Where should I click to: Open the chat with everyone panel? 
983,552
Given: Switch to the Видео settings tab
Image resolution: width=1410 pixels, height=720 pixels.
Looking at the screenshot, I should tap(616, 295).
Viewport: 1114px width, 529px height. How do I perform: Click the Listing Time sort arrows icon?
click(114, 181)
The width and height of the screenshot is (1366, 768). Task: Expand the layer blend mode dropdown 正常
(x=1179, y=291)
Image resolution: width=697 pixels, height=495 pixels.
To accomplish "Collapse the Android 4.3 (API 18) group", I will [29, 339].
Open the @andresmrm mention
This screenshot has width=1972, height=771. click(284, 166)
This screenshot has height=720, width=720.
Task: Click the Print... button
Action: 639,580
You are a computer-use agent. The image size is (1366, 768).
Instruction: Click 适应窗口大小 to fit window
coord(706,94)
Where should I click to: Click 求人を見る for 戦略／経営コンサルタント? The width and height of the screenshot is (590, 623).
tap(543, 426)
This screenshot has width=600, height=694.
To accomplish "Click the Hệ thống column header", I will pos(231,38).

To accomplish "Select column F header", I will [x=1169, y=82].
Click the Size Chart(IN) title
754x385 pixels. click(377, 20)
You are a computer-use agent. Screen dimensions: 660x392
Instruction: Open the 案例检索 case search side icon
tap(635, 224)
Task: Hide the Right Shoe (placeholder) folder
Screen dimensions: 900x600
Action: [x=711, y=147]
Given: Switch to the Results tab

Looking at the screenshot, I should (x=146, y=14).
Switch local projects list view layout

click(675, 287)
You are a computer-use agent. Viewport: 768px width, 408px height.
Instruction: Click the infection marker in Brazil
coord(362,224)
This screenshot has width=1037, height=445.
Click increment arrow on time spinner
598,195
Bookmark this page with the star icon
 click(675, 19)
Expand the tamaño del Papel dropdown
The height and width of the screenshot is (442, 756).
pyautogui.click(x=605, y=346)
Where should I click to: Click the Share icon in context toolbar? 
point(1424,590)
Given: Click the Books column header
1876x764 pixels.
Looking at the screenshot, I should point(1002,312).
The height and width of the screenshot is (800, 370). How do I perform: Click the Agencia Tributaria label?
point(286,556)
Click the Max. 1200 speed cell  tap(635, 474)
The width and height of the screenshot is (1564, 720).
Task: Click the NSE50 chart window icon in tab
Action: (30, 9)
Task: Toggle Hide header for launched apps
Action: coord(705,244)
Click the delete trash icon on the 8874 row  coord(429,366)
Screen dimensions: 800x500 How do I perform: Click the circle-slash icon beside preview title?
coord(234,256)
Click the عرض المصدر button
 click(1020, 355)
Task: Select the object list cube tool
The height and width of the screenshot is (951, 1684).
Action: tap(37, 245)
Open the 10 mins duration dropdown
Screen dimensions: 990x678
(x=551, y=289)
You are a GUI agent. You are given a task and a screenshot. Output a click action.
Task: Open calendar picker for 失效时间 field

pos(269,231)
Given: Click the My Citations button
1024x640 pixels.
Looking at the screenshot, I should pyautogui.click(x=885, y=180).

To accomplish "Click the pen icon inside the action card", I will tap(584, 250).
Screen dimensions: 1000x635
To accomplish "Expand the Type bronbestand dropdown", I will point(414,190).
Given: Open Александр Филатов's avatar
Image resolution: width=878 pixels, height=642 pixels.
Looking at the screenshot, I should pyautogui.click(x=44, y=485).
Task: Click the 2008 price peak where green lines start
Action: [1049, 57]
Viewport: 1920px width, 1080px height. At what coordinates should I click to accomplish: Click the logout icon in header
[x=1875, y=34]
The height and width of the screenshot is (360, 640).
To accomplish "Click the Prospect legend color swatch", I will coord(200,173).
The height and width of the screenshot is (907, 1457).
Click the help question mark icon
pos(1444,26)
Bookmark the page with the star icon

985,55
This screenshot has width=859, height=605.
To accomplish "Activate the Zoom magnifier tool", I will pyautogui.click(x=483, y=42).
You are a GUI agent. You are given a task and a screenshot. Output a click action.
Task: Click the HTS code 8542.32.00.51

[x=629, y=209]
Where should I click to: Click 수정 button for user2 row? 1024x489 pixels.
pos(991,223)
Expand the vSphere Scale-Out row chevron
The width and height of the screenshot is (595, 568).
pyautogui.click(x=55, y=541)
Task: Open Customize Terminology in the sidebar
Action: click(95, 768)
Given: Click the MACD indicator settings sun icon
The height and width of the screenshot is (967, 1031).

YOUR INSTRUCTIONS:
What is wanted is the full set of entries above, reproduced exactly.

TASK OUTPUT:
Where should I click to: Open the chat with everyone panel? 
983,552
Given: Switch to the Видео settings tab
Image resolution: width=1410 pixels, height=720 pixels.
Looking at the screenshot, I should tap(616, 295).
Viewport: 1114px width, 529px height. How do I perform: Click the Listing Time sort arrows icon?
click(114, 181)
The width and height of the screenshot is (1366, 768). Task: Expand the layer blend mode dropdown 正常
(x=1179, y=291)
Image resolution: width=697 pixels, height=495 pixels.
To accomplish "Collapse the Android 4.3 (API 18) group", I will [29, 339].
Open the @andresmrm mention
This screenshot has width=1972, height=771. click(284, 166)
This screenshot has height=720, width=720.
Task: Click the Print... button
Action: 639,580
You are a computer-use agent. The image size is (1366, 768).
Instruction: Click 适应窗口大小 to fit window
coord(706,94)
Where should I click to: Click 求人を見る for 戦略／経営コンサルタント? The width and height of the screenshot is (590, 623).
tap(543, 426)
This screenshot has width=600, height=694.
To accomplish "Click the Hệ thống column header", I will pos(231,38).

To accomplish "Select column F header", I will [x=1169, y=82].
Click the Size Chart(IN) title
754x385 pixels. click(377, 20)
You are a computer-use agent. Screen dimensions: 660x392
Instruction: Open the 案例检索 case search side icon
tap(635, 224)
Task: Hide the Right Shoe (placeholder) folder
Screen dimensions: 900x600
Action: [x=711, y=147]
Given: Switch to the Results tab

Looking at the screenshot, I should (x=146, y=14).
Switch local projects list view layout

click(675, 287)
You are a computer-use agent. Viewport: 768px width, 408px height.
Instruction: Click the infection marker in Brazil
coord(362,224)
This screenshot has width=1037, height=445.
Click increment arrow on time spinner
598,195
Bookmark this page with the star icon
 click(675, 19)
Expand the tamaño del Papel dropdown
The height and width of the screenshot is (442, 756).
pyautogui.click(x=605, y=346)
Where should I click to: Click the Share icon in context toolbar? 
point(1424,590)
Given: Click the Books column header
1876x764 pixels.
Looking at the screenshot, I should point(1002,312).
The height and width of the screenshot is (800, 370). How do I perform: Click the Agencia Tributaria label?
point(286,556)
Click the Max. 1200 speed cell  tap(635, 474)
The width and height of the screenshot is (1564, 720).
Task: Click the NSE50 chart window icon in tab
Action: (30, 9)
Task: Toggle Hide header for launched apps
Action: coord(705,244)
Click the delete trash icon on the 8874 row  coord(429,366)
Screen dimensions: 800x500 How do I perform: Click the circle-slash icon beside preview title?
coord(234,256)
Click the عرض المصدر button
 click(1020, 355)
Task: Select the object list cube tool
The height and width of the screenshot is (951, 1684).
Action: tap(37, 245)
Open the 10 mins duration dropdown
Screen dimensions: 990x678
(x=551, y=289)
You are a GUI agent. You are given a task and a screenshot. Output a click action.
Task: Open calendar picker for 失效时间 field

pos(269,231)
Given: Click the My Citations button
1024x640 pixels.
Looking at the screenshot, I should pyautogui.click(x=885, y=180).

To accomplish "Click the pen icon inside the action card", I will tap(584, 250).
Screen dimensions: 1000x635
To accomplish "Expand the Type bronbestand dropdown", I will point(414,190).
Given: Open Александр Филатов's avatar
Image resolution: width=878 pixels, height=642 pixels.
Looking at the screenshot, I should pyautogui.click(x=44, y=485).
Task: Click the 2008 price peak where green lines start
Action: [1049, 57]
Viewport: 1920px width, 1080px height. At what coordinates should I click to accomplish: Click the logout icon in header
[x=1875, y=34]
The height and width of the screenshot is (360, 640).
To accomplish "Click the Prospect legend color swatch", I will coord(200,173).
The height and width of the screenshot is (907, 1457).
Click the help question mark icon
pos(1444,26)
Bookmark the page with the star icon

985,55
This screenshot has width=859, height=605.
To accomplish "Activate the Zoom magnifier tool", I will pyautogui.click(x=483, y=42).
You are a GUI agent. You are given a task and a screenshot. Output a click action.
Task: Click the HTS code 8542.32.00.51

[x=629, y=209]
Where should I click to: Click 수정 button for user2 row? 1024x489 pixels.
pos(991,223)
Expand the vSphere Scale-Out row chevron
The width and height of the screenshot is (595, 568).
pyautogui.click(x=55, y=541)
Task: Open Customize Terminology in the sidebar
Action: click(95, 768)
Given: Click the MACD indicator settings sun icon
The height and width of the screenshot is (967, 1031).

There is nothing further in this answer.